// Le petit kit de l’ami des animaux

Australie

Le petit kit de l’ami des animaux

La faune australienne : riche, abondante, accessible, souvent unique au monde. La faune, au même titre que les paysages ou la solitude du bush, c’est l’une des plus belles et essentielles raisons de visiter l’Australie. Oui, mais pour vraiment en profiter, la faune, il faut apprendre à la connaître et à la respecter !

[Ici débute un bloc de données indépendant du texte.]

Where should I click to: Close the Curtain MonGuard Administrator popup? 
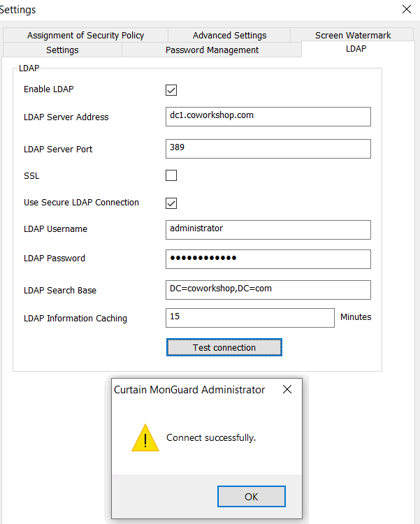point(287,390)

Une bibliothèque naturaliste

Pour accélérer la croissance de sa culture animalière, rien de mieux que d’alterner ses rencontres sur le terrain avec quelques lectures bien choisies. Pour la culture générale, vous pouvez commencer notamment par le magazine Australian Geographic, dont les articles vous amèneront fréquemment à faire connaissance avec certains des habitants du bush. Mais pour réellement apprécier à sa juste valeur la variété mirobolante des animaux australiens, il vous faudra savoir les identifier. Pour cela, je vous conseille trois livres, spécialisés respectivement dans les mammifères, les oiseaux et les reptiles :

  • The Mammals of Australia, Ronald Strahan

Ce livre ne peut se décrire qu’avec des superlatifs : il est magnifique, extrêmement complet, très gros, très lourd, et très cher. En matière de mammifères, ce n’est ni plus ni moins que la Bible des ouvrages : toutes les espèces y sont, photos époustouflantes à l’appui, du possum pygmé le plus obscur au kangourou le plus commun en passant par les dauphins et les otaries. Malheureusement, pour le voyageur, difficile de se départir d’autant de dollars pour faire son acquisition, et pas idéal de trimballer un tel pavé d’encombrement. A réserver aux aficionados ! Aux autres, je vous conseille chaudement de le consulter en bibliothèque. On ne le trouve pas partout, mais quand on le trouve, le potasser vaut le détour.

  • Field Guide to Australian Birds, Michael Morcombe

Plus de 800 espèces d’oiseaux endémiques, introduits et visiteurs occasionnels sont répertoriées et illustrées de dessins fins et colorés. S’il fallait ne choisir qu’un seul livre, c’est la version poche (Complete Compact Edition) de ce guide que je vous recommanderai : le compulser procure de longues heures de plaisir, et il est si bien fait qu’avec un peu de curiosité et de patience, on devient très vite très bon à identifier les oiseaux. Grâce à lui, je suis passée du stade de l’amateur ne connaissant qu’une quinzaine de piafs à celui de l’amateur « éclairé » capable d’identifier avec certitude plus d’une centaine d’espèces.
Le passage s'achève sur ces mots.